We have also been able to send funds inside Syria for medical and food supplies to the areas of Idlib and Aleppo. We had a food drive for Eid in Jordan, as well as a distribution of humanitarian goods. We worked with our representative in Samos Greece to supply refugees there with a new emergency medical clinic tent that was donated to us by Direct Relief of California. We also sent funds to purchase firewood so the refugees in Samos do not need to burn plastic to cook their food.
We have been able to help some from the LGBT community in Europe to move to other areas that are safer for them and applying for their paperwork to take asylum in Canada. We have four people right now we are working with from Syria. We have teamed up with the Men’s Chorus in Seattle to help us with this.
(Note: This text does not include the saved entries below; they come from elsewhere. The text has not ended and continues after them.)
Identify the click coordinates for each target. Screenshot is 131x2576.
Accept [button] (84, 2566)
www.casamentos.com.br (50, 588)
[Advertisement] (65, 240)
The Eid, which was on the 31st of July, was a happier celebration for about 50 local refugee families to whom we were able to give Eid meal supplies. Eid presents (donated toys) were also delivered or picked up at our office for over 100 children.
We are still trying to find jobs for some refugees that were laid off and having a hard time getting back up on their feet. This has been a difficult time for all. If you know of any jobs please do let us know. Also, remember we are still taking monetary donations for rental assistance. We have no idea when this pandemic will end, but until it does stay safe wear a mask and pray for all that are still needing assistance.
Donated goods were distributed for Eid in the town of Naour, south of Amman. 35 families received items that included clothing, quilts, shoes, handmade toys, and more. There were 5 pregnant women, and there were also Jordanian families in need included in the distribution as well as Syrian refugee families.
Thank you to our donors, including Quilters Beyond Borders, Dolls of Hope, and everyone else who has generously donated funds and supplies. We couldn’t do this without you!
SCM did a distribution on May 21st during Iftar, the meal during Ramadan that breaks the fast at sunset. These children are suffering cancer, so it was very special to be able to give them a gift to help lighten their spirits.